Prompt: Please collect every line in the rows below that contains the string "Task", and note that case counts.

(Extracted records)
****************************************

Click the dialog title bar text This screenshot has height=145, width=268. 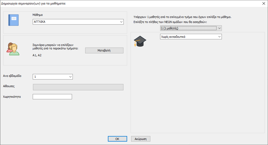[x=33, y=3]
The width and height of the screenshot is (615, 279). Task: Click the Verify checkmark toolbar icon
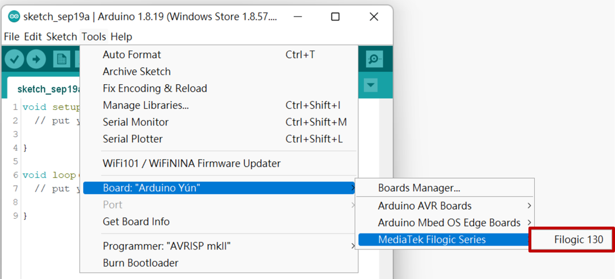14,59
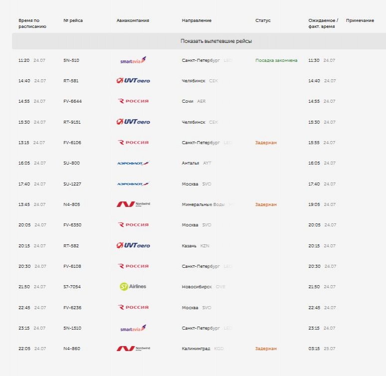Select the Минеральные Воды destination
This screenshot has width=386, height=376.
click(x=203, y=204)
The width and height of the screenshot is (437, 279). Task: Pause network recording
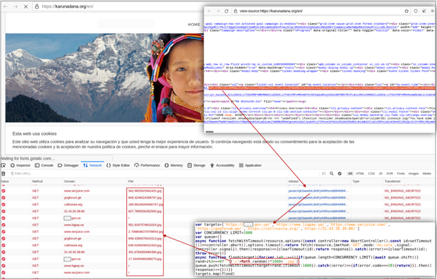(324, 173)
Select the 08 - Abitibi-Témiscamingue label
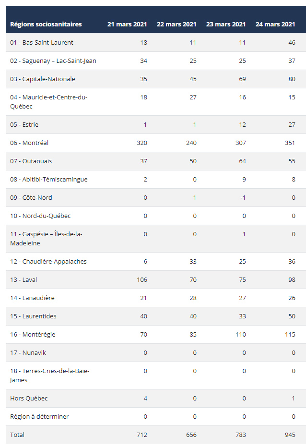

****************************************

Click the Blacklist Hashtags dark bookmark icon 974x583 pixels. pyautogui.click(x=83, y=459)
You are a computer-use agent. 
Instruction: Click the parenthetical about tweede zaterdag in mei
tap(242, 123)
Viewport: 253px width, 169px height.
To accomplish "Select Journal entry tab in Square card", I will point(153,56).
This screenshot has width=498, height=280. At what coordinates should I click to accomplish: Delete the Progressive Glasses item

****************************************

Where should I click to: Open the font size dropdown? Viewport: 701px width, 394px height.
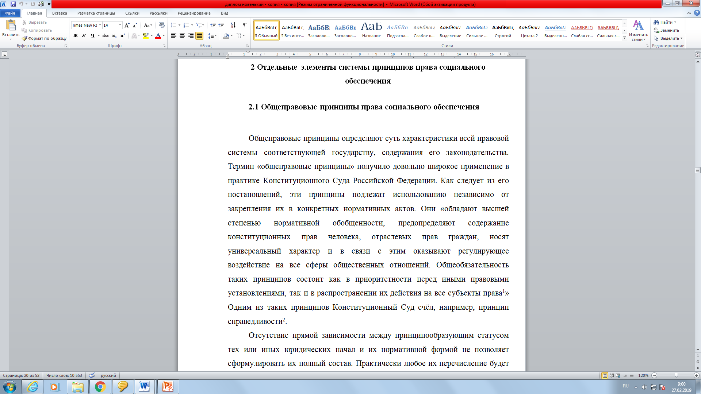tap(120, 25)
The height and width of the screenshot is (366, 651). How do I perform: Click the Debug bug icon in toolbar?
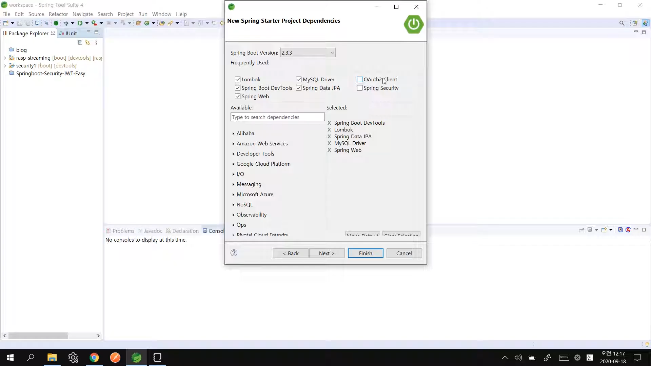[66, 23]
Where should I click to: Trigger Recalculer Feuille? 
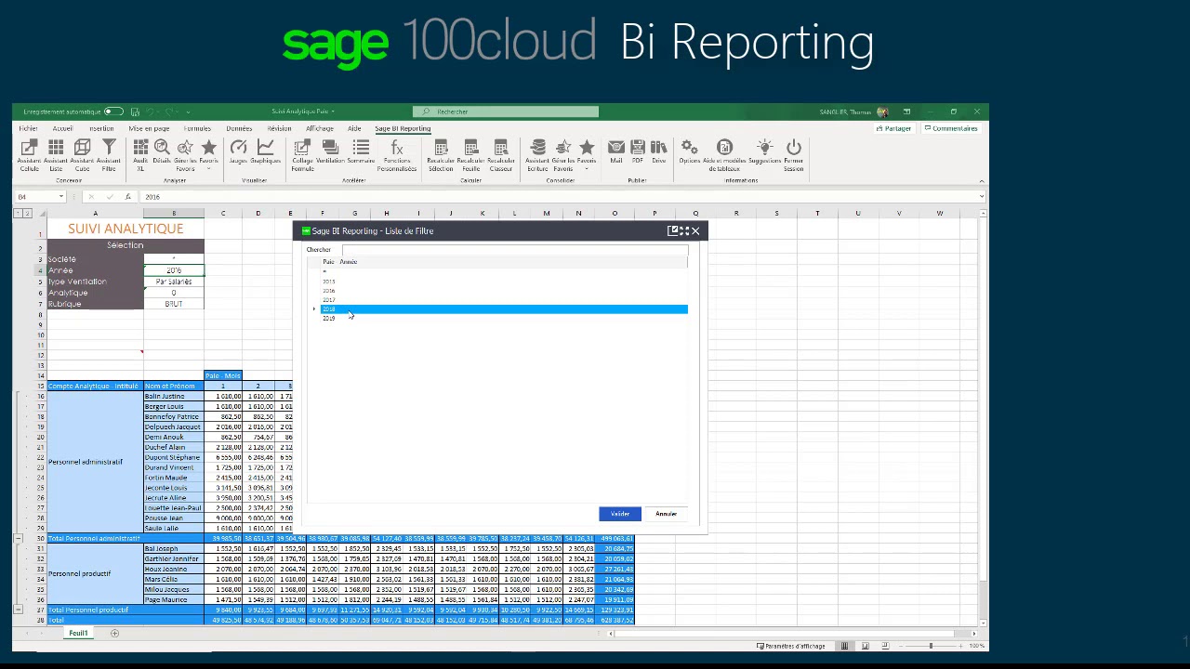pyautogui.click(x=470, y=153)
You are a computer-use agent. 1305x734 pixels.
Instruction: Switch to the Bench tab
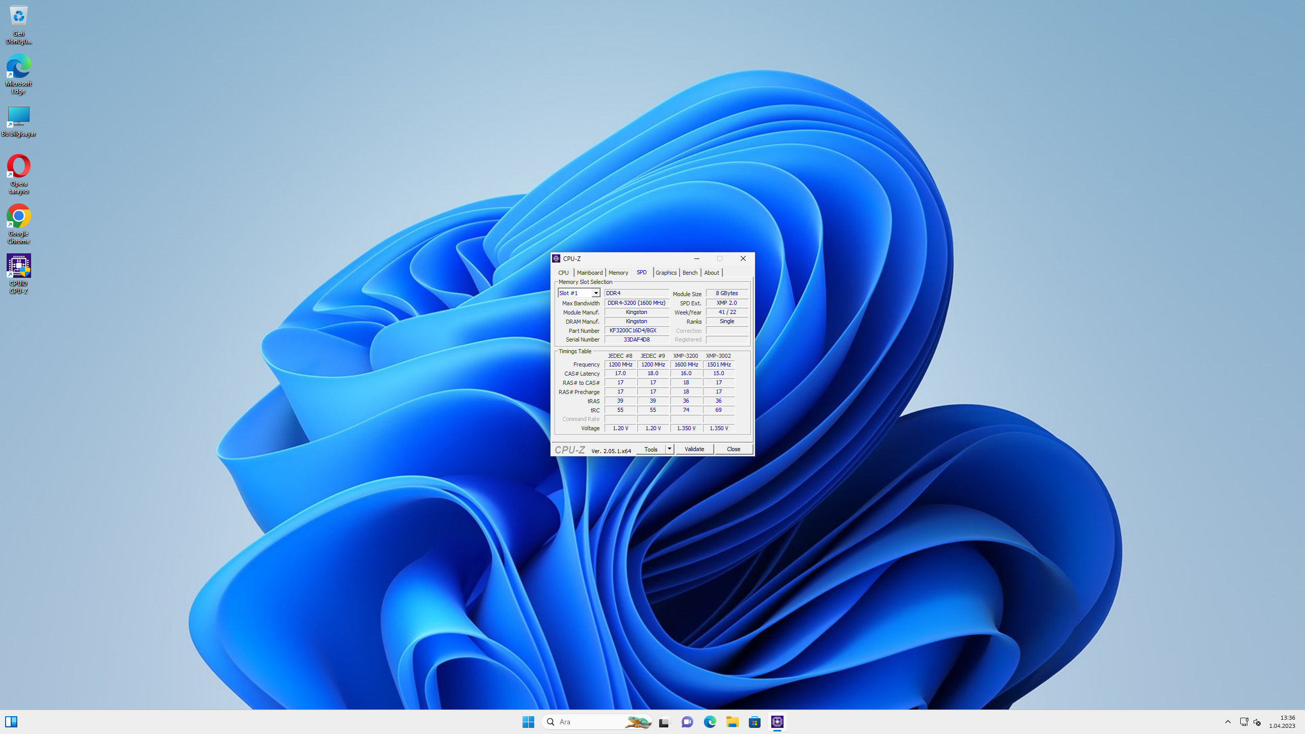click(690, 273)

****************************************

Answer in full:
The width and height of the screenshot is (615, 279). Task: Click the Verify checkmark toolbar icon
The width and height of the screenshot is (437, 279). Task: Pause network recording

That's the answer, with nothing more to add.